Job a:
Convert the stretch of entries from the line containing "The image size is (234, 127)." through the line containing "(x=317, y=277)" into a numbered list, skipping any blank lines.

Supplied passage:
Sikorsky had picture perfect weather to show off the world's fastest helicopter Wednesday morning, and X2 test pilot Kevin Brendenbeck didn't waste the opportunity."Are you ready to get spanked?" he asked the Bell 407 pilot about to race him over the swampy tarmac off Beeline Highway.

 

It was a first glimpse of the X2 for media and for many of the subcontractors whose components helped make the aircraft; an adrenaline-fueled day designed to amp up excitement for a project Sikorsky has spent over five years and untold millions developing, all on spec.

 

Sikorsky is betting that the military and the civil aviation markets will welcome a high-tech aircraft able to combine the maneuverability of a chopper with the elegant speed of a jet. And so Sikorsky CEO Jeffrey Pino announced Wednesday that after 18 test flights, it was ready to incorporate its X2 demonstrator technology into a new light tactical military aircraft prototype dubbed the Sikorsky S-97, aka the Raider.

 

"We are absolutely committed to doing this," Pino said during a media briefing after the race.

 

Sikorsky engineers said the Raider is actually needed by the U.S. Army right now, and in a big way. The mountainous terrain of Afghanistan isn't just inhospitable to Jeeps. High altitudes and thin air make about 53 percent of the country out of reach of helicopters. But not the X2-based Raider, Pino said.

Data in this exercise:

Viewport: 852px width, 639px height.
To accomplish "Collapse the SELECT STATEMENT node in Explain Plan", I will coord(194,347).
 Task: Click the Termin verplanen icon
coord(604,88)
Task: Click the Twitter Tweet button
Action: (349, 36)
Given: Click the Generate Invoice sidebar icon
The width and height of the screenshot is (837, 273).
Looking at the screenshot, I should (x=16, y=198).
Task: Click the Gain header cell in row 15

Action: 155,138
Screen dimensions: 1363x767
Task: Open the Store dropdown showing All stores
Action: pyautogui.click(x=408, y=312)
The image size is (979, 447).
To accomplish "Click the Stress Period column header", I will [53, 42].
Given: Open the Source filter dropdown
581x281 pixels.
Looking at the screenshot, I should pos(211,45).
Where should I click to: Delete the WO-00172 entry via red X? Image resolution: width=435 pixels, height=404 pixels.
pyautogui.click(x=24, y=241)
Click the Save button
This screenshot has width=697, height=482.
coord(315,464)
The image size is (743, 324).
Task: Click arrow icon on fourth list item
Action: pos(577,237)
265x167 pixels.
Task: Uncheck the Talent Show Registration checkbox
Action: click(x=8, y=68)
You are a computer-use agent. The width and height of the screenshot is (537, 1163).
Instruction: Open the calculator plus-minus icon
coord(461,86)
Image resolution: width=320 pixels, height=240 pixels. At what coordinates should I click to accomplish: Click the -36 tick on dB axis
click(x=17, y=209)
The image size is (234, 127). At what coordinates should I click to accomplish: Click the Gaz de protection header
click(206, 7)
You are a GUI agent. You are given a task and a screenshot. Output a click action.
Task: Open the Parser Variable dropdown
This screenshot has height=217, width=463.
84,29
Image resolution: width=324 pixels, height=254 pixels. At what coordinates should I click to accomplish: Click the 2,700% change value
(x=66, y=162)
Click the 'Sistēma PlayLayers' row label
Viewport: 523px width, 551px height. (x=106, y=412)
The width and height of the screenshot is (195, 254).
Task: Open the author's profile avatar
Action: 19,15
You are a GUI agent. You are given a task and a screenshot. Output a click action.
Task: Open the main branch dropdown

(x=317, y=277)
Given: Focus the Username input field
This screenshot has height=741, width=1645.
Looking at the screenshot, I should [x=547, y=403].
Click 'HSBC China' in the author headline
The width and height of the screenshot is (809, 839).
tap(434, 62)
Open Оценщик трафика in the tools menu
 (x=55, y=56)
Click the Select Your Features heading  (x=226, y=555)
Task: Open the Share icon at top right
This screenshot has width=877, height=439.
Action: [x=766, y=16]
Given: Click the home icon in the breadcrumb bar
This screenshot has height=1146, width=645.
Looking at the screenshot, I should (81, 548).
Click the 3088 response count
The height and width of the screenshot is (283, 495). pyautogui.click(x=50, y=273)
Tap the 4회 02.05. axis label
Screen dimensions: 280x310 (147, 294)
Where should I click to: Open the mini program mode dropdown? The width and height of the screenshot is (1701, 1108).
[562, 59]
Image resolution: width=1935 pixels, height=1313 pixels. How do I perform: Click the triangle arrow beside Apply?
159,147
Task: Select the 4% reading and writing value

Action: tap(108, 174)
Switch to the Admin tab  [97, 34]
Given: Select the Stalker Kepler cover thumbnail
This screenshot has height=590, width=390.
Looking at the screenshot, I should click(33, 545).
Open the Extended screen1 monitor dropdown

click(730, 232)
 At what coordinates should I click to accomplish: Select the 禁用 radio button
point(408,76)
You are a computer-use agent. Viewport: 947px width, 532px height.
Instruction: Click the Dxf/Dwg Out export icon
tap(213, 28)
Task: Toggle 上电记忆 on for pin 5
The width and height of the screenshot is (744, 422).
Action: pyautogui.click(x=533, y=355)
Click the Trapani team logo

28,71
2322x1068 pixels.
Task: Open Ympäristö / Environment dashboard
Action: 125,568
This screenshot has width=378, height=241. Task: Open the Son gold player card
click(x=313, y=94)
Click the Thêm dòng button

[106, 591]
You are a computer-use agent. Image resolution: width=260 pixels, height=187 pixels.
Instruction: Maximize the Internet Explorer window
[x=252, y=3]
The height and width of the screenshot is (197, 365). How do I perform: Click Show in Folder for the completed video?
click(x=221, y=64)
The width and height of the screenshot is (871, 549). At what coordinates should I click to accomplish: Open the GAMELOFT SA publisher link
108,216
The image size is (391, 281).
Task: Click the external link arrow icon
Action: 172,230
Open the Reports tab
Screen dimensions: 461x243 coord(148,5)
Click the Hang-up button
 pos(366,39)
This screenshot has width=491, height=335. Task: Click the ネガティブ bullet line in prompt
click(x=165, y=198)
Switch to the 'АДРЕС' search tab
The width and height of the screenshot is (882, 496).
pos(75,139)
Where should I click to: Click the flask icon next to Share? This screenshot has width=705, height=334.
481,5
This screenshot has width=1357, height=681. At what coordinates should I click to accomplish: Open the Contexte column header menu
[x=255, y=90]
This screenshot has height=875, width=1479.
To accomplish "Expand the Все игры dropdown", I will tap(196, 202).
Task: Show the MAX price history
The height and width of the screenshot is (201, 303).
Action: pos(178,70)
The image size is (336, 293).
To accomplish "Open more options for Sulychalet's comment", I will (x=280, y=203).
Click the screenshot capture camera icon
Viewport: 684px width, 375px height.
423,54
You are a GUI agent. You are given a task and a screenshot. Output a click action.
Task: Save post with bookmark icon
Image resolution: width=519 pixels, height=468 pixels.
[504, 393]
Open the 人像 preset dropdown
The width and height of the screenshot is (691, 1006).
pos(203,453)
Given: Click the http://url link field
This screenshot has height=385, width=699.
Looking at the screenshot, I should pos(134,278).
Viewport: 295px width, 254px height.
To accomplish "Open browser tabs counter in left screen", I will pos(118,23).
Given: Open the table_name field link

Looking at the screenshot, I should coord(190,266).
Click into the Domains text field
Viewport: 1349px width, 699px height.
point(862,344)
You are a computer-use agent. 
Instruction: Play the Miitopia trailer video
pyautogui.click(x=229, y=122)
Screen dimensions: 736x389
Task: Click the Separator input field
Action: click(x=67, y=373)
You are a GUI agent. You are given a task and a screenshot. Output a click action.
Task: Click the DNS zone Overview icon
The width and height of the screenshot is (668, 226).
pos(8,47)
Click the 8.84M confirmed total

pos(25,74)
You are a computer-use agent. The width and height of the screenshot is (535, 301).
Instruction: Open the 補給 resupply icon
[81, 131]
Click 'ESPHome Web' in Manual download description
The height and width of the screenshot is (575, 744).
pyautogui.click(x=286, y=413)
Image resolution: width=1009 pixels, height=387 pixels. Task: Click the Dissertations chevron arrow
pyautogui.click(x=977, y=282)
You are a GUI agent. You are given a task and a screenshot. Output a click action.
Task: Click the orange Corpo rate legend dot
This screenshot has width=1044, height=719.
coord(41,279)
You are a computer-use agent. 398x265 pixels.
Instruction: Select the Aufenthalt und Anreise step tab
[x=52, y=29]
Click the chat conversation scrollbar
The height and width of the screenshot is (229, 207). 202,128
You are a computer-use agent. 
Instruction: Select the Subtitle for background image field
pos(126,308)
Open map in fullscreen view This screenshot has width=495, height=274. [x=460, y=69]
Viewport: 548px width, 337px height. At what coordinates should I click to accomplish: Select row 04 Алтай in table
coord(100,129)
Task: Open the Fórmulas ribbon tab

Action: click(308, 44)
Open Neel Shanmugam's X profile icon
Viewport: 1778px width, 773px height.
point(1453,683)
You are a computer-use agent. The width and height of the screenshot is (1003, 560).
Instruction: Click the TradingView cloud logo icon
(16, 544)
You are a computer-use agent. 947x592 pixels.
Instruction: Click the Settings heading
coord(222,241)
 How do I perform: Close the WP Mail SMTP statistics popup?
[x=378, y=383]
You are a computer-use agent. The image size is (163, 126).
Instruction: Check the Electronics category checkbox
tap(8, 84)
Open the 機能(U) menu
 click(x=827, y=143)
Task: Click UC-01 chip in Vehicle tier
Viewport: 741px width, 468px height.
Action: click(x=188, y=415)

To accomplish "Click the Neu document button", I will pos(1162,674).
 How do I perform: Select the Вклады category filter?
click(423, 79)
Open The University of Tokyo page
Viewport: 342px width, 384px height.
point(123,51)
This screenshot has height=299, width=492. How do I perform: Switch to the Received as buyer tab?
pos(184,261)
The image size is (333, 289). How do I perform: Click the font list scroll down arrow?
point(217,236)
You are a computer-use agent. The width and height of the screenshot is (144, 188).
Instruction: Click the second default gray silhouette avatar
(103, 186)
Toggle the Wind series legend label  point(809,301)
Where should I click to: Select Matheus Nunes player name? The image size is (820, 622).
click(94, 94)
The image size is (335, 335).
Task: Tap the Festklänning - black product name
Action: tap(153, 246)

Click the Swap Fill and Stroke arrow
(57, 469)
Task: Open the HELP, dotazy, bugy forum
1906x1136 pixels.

Job b:
According to the helicopter article, what nickname does the Sikorsky S-97 go by?

Answer a:
1. The image size is (234, 127). At what coordinates should I click to accomplish: Click the Gaz de protection header
2. click(206, 7)
3. You are a GUI agent. You are given a task and a screenshot. Output a click action.
4. Task: Open the Parser Variable dropdown
5. This screenshot has height=217, width=463.
6. 84,29
7. Image resolution: width=324 pixels, height=254 pixels. At what coordinates should I click to accomplish: Click the 2,700% change value
8. (x=66, y=162)
9. Click the 'Sistēma PlayLayers' row label
10. Viewport: 523px width, 551px height. (x=106, y=412)
11. The width and height of the screenshot is (195, 254).
12. Task: Open the author's profile avatar
13. Action: 19,15
14. You are a GUI agent. You are given a task and a screenshot. Output a click action.
15. Task: Open the main branch dropdown
16. (x=317, y=277)

Answer b:
The Raider